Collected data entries
*** Block opens ***
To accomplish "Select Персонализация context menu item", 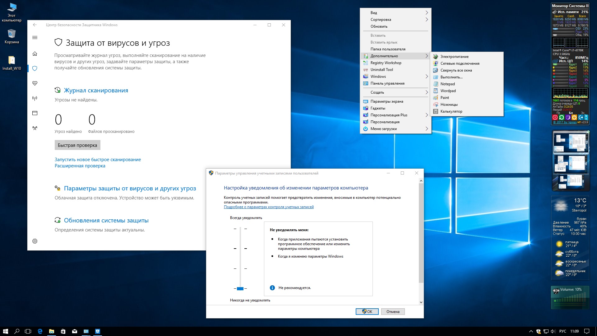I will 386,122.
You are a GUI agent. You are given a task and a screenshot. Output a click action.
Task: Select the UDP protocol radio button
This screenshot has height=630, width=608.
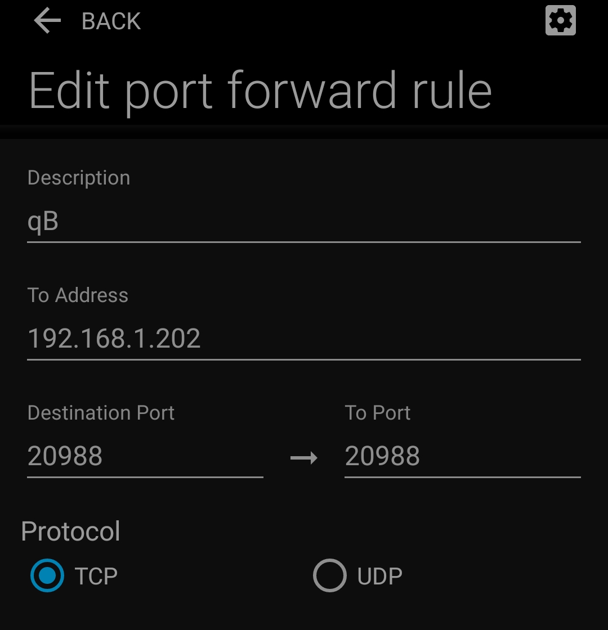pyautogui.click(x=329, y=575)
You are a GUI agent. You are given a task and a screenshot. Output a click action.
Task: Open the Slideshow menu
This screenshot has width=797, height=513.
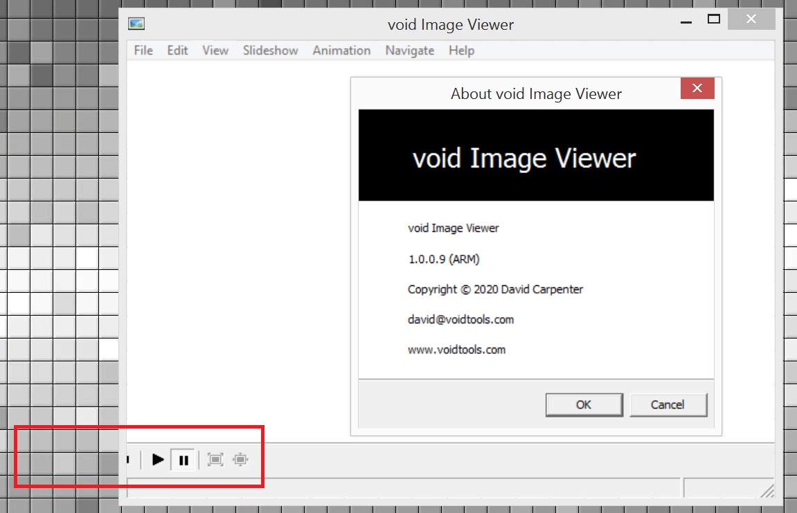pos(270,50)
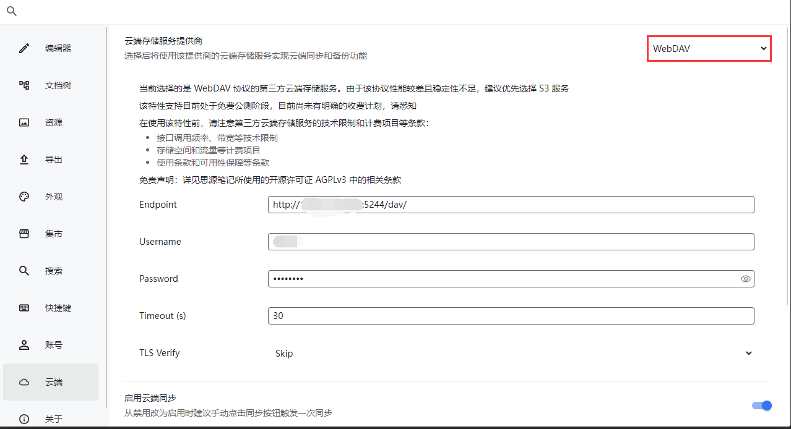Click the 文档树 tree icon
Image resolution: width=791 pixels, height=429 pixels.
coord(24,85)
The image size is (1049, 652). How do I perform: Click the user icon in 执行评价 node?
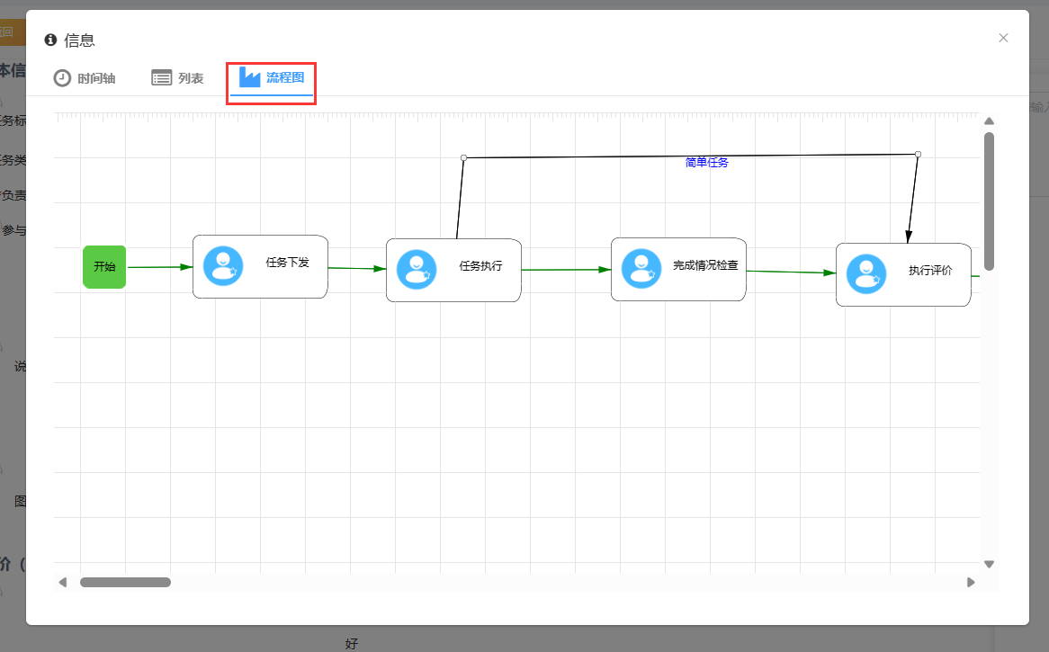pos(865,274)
*** Block closes ***
Problem:
Your copy should hold exactly the lines from the one with "Task: Open the Slideshow menu" through the final line of the records, both ends included, and no pictures.

Solution for this task:
Task: Open the Slideshow menu
This screenshot has width=797, height=513.
pos(270,50)
Click the 文档树 tree icon
Image resolution: width=791 pixels, height=429 pixels.
coord(24,85)
The image size is (1049, 652). How do I perform: Click the user icon in 执行评价 node?
pos(865,274)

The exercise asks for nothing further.